Pengunjung tidak dimintai tiket masuk. Hanya membayar ongkos parkir kendaraan. Rp 5 ribu untuk motor, dan Rp 10 ribu untuk mobil.
“Kalau mandi memang gratis. Sewa ban pelampung cukup bayar Rp 5 ribu,” kata petugas penjaga pintu masuk, Jumat (17/6/2021).
Siang itu pengunjung tak begitu ramai. Pengelola membatasi pengunjung karena pandemi. Namun riuh dan keseruan masih bisa dirasakan.
Karena sepi, Slamet Eko, 42, pengunjung asal Kota Pekalongan justru bisa lebih bisa menikmati suasana.
“Sebelumnya pernah ke sini pas ramai. Malah jadi susah berenangnya,” ucapnya.

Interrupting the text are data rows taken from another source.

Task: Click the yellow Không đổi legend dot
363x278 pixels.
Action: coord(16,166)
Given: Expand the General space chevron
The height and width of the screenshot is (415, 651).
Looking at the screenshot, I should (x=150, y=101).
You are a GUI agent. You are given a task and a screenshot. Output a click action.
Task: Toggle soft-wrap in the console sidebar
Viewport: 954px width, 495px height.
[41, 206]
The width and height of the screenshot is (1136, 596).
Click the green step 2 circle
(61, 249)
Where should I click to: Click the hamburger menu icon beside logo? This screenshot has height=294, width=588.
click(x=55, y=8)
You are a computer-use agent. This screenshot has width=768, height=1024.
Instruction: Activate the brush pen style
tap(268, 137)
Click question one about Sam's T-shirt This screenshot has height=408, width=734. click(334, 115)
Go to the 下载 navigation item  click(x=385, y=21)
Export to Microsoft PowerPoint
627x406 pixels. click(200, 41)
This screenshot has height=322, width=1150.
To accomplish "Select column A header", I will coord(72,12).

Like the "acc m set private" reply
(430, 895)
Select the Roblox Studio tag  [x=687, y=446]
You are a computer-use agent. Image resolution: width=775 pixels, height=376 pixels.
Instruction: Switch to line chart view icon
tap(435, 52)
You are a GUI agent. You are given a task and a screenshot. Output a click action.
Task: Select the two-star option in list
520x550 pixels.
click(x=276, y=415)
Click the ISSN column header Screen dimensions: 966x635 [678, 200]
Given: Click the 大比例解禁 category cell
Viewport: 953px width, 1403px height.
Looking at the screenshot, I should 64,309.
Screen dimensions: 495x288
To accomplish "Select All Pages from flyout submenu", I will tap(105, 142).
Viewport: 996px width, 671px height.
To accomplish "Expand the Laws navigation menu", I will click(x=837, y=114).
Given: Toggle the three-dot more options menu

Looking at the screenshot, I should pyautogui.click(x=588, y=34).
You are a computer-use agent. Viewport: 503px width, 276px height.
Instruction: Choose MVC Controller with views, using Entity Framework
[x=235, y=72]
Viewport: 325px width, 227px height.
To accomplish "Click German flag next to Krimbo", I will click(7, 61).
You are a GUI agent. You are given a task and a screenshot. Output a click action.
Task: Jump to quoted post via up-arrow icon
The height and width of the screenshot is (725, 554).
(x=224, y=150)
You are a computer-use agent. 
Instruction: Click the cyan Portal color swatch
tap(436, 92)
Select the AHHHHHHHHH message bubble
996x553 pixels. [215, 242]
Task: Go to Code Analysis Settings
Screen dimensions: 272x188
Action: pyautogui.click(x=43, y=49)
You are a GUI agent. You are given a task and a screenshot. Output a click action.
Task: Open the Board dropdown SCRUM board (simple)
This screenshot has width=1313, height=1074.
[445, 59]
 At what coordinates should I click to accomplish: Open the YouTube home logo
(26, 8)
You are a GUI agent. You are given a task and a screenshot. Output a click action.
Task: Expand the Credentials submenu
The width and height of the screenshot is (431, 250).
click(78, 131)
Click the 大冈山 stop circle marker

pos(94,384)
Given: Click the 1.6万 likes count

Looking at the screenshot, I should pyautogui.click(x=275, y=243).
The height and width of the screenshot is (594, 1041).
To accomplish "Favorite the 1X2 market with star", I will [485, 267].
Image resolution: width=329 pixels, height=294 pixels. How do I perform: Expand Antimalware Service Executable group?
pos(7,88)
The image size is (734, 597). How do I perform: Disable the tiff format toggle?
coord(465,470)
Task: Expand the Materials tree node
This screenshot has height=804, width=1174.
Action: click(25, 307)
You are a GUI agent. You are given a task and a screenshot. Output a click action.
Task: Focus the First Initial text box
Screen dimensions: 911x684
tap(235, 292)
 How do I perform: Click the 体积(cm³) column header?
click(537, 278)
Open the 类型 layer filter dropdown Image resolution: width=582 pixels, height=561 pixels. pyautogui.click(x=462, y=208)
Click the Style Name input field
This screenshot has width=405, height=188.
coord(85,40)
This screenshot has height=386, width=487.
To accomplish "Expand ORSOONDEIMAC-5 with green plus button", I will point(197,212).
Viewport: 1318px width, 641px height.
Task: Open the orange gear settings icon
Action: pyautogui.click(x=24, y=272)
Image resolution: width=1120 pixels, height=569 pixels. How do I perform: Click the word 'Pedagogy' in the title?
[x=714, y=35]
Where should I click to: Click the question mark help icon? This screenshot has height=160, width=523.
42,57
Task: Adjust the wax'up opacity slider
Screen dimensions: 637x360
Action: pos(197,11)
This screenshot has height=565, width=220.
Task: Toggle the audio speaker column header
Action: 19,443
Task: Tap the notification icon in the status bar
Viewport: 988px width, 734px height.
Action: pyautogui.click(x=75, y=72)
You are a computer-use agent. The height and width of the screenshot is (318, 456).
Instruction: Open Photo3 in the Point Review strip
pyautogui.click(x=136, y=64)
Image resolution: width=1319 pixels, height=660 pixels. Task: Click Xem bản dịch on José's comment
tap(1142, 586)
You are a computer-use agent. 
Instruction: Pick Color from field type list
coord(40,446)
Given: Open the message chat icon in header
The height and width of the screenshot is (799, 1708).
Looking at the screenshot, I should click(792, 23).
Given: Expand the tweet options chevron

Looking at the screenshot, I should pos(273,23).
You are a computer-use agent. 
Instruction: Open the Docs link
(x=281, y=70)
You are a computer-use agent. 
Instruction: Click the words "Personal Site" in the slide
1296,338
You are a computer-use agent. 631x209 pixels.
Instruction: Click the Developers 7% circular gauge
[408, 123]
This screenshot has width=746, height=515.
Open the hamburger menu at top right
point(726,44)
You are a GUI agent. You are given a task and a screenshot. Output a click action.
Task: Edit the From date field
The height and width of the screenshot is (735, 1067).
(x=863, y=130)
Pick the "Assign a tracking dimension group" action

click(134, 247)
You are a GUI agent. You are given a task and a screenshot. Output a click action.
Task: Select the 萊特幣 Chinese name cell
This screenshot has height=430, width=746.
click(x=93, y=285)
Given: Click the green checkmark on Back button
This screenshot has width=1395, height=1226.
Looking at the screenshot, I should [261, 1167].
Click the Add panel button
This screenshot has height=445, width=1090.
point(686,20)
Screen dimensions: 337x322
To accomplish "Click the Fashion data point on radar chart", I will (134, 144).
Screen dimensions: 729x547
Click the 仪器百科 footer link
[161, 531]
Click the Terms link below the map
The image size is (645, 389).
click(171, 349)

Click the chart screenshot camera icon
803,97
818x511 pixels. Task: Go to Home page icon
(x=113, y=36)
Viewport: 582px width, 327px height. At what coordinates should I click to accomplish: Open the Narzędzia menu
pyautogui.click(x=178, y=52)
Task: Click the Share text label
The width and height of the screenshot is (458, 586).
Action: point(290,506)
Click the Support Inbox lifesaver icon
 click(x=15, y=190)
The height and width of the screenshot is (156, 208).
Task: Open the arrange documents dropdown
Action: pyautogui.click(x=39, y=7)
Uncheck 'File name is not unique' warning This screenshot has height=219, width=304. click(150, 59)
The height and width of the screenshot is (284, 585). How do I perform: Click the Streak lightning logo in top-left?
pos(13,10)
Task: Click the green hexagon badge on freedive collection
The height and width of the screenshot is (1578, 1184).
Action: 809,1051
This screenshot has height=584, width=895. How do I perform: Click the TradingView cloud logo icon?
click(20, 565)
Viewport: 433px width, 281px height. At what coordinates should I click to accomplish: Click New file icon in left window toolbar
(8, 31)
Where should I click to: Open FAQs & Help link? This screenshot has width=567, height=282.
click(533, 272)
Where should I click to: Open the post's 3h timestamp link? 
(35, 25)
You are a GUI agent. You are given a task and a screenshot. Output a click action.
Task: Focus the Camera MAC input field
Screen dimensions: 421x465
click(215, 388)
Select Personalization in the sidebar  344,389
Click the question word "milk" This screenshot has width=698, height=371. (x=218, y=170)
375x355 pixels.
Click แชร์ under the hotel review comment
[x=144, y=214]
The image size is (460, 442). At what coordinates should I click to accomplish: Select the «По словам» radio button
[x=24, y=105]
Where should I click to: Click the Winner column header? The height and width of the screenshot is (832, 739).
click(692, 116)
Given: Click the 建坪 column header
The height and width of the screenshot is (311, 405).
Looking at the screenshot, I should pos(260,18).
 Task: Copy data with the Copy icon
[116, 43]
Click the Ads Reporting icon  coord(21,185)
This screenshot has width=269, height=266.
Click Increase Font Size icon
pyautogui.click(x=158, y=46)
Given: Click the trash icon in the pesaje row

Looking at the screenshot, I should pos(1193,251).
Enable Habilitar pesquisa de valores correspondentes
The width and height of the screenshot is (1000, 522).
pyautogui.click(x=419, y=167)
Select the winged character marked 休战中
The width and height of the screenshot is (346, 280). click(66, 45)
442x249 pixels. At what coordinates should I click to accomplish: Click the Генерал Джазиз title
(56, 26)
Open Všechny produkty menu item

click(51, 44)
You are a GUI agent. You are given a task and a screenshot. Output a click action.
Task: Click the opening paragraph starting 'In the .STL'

Lebar irigasi Wisata Ciblon kira-kira hanya 3,5 meter. Sementara panjangnya, pengelola membatasi dari ujung pintu irigasi ke arah utara hanya 500 meter. Kanan-kirinya ditanami bunga dan pohon-pohon.
Ada kios-kios makanan dan minuman. Pengunjung bisa menikmati hidangan dengan menggelar tikar di pinggir saluran irigasi.
Slamet Eko datang bersama istri dan kedua anaknya. Ia ikut masuk ke air karena tertarik. Ia tampak menikmati. Sesekali ia naik dan rebahan di atas ban pelampung. Ditarik kedua anaknya.
“Enak suasananya. Masih asri. Airnya juga jernih dan segar. Jadi ingat dulu waktu saya masih kanak-kanak mandi di sungai seperti ini,” ucapnya.
Istrinya lebih memilih duduk di atas tikar di pinggir sungai. Ia tertawa melihat aksi suami dan kedua anaknya.
Menurutnya, Wisata Ciblon lebih asyik daripada di kolam renang.
“Airnya alami tidak memakai kaporit. Bisa lihat pemandangan, juga,” ucapnya.
Wisata Ciblon resmi dibuka sejak 2018. Dikelola oleh Pokdarwis Desa Karanggondang sebagai BUMDes. Sementara irigasi itu, kata Ketua Seksi Pengembang Pokdarwis Karanggondang Rudi Prawiro, sudah ada sejak zaman Pemerintahan Kolonial Belanda.
Ide menjadikan sungai irigasi itu sebagai wisata lahir dari kesadaran para pemuda Desa Karanggondang.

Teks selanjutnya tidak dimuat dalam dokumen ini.